Social engineering to gain identity access is a dominant activity for sophisticated global threat actors. Hence, identity management techniques and practices need to be further elevated in terms of importance.
Along with human identities, we also have machine and robot identities, that are adding additional complexities in the overall identity access management operations. Digital technologies such as robotic process automation are driving automation of processes and each of these automated process or Bots requires a sign-on into the network and application stacks. APIs are another vulnerable hot spot where access is granted to users across multiple applications via APIs.

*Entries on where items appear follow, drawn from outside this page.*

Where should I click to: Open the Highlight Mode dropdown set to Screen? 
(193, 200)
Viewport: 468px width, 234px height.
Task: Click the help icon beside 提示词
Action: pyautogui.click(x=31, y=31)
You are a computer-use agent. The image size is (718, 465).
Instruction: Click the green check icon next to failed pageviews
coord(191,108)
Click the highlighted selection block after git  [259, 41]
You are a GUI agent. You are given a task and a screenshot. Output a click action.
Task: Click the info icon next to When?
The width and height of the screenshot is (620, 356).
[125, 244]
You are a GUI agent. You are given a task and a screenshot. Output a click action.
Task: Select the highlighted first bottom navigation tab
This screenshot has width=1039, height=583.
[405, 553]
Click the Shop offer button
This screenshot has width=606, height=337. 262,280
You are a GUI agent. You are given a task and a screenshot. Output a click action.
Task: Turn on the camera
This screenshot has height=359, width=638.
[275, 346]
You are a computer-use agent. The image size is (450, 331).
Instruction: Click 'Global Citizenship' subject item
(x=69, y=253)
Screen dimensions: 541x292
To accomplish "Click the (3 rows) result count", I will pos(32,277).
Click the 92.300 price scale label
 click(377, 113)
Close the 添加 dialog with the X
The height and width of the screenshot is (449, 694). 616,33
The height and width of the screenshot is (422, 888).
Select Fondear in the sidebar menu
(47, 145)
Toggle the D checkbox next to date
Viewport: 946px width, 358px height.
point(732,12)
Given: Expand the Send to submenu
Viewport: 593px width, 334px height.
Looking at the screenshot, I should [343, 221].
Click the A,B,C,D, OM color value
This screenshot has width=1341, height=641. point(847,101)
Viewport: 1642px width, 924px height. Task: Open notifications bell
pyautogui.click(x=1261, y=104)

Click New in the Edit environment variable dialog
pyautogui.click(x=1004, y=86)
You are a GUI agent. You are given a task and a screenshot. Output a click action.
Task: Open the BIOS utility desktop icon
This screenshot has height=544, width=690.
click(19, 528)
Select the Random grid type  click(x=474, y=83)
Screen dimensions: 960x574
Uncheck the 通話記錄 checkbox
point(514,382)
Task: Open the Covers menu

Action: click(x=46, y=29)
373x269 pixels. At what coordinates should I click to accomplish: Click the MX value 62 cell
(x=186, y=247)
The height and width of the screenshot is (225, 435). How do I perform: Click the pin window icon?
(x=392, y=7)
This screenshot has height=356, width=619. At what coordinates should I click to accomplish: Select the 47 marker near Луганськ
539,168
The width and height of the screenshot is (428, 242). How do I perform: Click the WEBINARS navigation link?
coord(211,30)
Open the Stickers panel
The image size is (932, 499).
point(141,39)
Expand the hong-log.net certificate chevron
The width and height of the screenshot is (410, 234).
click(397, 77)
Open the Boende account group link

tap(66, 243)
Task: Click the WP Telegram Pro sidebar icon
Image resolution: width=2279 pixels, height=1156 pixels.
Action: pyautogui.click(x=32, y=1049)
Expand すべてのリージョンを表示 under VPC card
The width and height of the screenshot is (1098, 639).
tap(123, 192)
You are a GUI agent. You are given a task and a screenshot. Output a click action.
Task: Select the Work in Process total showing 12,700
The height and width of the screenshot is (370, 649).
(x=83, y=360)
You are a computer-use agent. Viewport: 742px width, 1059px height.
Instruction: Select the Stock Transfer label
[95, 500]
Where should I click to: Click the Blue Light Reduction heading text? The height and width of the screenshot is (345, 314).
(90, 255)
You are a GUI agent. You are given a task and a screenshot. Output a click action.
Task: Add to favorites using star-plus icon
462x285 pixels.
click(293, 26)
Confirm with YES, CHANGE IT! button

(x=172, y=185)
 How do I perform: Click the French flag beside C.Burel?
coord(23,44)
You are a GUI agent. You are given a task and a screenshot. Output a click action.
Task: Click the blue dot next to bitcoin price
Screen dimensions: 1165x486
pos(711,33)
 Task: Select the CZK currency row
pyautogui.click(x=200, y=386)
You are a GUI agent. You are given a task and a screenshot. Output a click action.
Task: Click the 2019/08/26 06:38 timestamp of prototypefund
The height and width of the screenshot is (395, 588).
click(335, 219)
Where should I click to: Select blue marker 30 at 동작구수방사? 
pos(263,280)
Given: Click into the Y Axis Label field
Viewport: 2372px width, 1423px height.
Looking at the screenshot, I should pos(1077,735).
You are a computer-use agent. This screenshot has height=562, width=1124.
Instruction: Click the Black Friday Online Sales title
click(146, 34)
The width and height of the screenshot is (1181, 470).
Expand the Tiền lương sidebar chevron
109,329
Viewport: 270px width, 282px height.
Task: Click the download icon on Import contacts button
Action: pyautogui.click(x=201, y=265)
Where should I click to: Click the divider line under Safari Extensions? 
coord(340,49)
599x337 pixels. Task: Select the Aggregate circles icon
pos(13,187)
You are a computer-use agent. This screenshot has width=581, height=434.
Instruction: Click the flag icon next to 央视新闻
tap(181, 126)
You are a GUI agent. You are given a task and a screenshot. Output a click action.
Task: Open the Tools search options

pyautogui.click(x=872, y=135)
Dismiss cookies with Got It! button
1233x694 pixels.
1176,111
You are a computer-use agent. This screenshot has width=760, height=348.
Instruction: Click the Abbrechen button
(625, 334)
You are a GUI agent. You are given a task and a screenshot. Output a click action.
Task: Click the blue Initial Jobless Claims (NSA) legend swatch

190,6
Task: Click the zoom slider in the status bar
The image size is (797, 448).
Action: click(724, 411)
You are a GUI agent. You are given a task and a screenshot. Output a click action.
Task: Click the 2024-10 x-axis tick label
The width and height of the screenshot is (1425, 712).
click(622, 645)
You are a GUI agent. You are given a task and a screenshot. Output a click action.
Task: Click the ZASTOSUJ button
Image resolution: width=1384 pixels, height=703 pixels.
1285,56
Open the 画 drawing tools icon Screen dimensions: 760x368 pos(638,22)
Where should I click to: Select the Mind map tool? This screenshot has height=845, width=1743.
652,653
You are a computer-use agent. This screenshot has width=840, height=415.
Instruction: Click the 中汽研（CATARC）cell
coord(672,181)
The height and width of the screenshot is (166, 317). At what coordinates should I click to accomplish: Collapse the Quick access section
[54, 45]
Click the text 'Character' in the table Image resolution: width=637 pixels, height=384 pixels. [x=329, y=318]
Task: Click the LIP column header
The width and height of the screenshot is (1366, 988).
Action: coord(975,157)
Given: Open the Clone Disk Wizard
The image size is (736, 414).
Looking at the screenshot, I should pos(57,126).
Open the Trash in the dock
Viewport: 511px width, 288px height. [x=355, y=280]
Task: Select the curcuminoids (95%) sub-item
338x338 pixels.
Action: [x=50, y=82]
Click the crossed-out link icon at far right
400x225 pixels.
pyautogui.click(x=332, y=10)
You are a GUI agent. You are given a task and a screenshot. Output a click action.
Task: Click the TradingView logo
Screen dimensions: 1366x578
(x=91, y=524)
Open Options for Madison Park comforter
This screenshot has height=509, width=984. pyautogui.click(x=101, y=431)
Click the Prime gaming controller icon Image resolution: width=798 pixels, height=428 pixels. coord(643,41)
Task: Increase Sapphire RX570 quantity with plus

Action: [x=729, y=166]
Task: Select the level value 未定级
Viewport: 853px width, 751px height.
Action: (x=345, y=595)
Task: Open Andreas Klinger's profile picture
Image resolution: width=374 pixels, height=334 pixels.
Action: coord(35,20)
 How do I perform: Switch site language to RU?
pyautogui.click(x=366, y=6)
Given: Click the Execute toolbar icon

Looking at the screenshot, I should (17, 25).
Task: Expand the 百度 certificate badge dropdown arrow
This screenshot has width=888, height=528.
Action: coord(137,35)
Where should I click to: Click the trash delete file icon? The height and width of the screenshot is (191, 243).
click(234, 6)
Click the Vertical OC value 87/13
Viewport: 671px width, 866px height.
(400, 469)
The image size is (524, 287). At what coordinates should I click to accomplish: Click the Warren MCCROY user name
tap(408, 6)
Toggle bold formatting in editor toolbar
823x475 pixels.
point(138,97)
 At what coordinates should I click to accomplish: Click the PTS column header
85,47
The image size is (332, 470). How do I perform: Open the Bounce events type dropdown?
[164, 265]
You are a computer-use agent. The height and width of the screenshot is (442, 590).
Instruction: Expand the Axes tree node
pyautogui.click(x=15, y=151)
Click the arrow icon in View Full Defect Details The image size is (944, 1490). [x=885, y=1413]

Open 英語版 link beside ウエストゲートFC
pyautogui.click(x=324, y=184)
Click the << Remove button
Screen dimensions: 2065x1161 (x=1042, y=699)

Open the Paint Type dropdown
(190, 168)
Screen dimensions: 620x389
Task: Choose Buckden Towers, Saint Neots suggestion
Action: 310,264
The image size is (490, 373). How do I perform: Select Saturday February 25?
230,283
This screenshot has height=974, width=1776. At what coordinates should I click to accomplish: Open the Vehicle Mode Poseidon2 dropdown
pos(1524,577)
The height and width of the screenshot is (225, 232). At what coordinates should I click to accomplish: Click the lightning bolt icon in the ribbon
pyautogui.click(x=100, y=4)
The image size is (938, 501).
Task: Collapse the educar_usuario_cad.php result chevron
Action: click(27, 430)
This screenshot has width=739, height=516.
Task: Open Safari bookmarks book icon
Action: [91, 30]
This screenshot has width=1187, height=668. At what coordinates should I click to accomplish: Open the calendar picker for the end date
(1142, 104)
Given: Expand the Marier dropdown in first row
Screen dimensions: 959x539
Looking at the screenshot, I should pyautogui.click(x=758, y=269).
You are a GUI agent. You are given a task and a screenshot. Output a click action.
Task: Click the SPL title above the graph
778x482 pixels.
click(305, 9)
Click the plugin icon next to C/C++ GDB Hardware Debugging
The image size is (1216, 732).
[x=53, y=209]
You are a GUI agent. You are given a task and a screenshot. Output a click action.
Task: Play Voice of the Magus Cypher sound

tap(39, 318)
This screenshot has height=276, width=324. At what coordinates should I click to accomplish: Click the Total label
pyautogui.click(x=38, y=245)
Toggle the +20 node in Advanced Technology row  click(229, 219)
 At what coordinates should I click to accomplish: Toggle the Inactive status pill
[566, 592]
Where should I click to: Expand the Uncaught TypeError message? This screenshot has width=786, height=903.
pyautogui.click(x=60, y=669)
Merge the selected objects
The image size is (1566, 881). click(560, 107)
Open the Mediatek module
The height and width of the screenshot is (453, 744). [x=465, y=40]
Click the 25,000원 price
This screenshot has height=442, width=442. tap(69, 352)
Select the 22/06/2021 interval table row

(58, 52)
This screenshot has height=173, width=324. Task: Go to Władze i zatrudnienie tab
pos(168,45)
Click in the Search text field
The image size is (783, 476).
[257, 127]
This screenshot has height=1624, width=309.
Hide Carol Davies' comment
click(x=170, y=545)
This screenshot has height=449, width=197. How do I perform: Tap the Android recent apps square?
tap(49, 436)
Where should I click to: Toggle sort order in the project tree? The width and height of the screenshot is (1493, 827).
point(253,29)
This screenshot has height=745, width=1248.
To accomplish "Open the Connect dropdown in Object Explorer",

To better manage digital transformation, enterprises need to relook at their end-to-end identity credentials across all humans, Bots, devices.
Trend #5 Board improves communication
Boards are now alerted to address the challenges thrown up by ransomware, advanced persistent threats, and other supply chain malware that are having disastrous effects on some global businesses. Board members have been in the spotlight for being unable to speak the same language as CISOs and therefore unable to bridge the gaps from top to bottom. Now they are forming dedicated committees headed by security experts and selected board member to bridge the gap and address the challenge.
With this initiative, CISOs can expect much better information flow with the Board, as well as much deeper conversations about security spending, policies, proactiveness, risks and governance, strategy.
Trend #6 Proliferation of vendors
An ongoing challenge that continues into the next year is the complexity of security tools that are being managed by CISOs and IT managers. Global surveys by research firm Gartner have found that 78% of CISOs are managing 16 or more tools across their cybersecurity vendor portfolio. While 12% of CISOs are managing more than 46 tools.
The harsh reality is that cybersecurity organisations have far too many tools, from far too many vendors, leading to complex management routines, continuously high demand on skills and increasing security headcount.
Under these circumstances, CISOs need to begin extended vendor consolidation activities, realising that such activities take time and there is no short-term solution while heading in this direction. Another reality check is that reduction of capex spending may not be a direct, realisable benefit, but rather reduction of indirect costs and increase in operational efficiency are more achievable and realisable targets.
Trend #7 Testing and validation
New tools are being added to the portfolio of solutions that can be used to validate an organisation’s security vulnerabilities. One such area is breach and attack simulations that does continuous testing and validation of security controls and tests the ability to withstand external threats. It also highlights risks to high-value assets such as highly confidential data.
Another area that is developing is the ability to protect data while it is being read and used, in comparison to protecting data in motion or at rest. This enhanced security allows secure data processing, secure sharing, and cross border transfers without risks.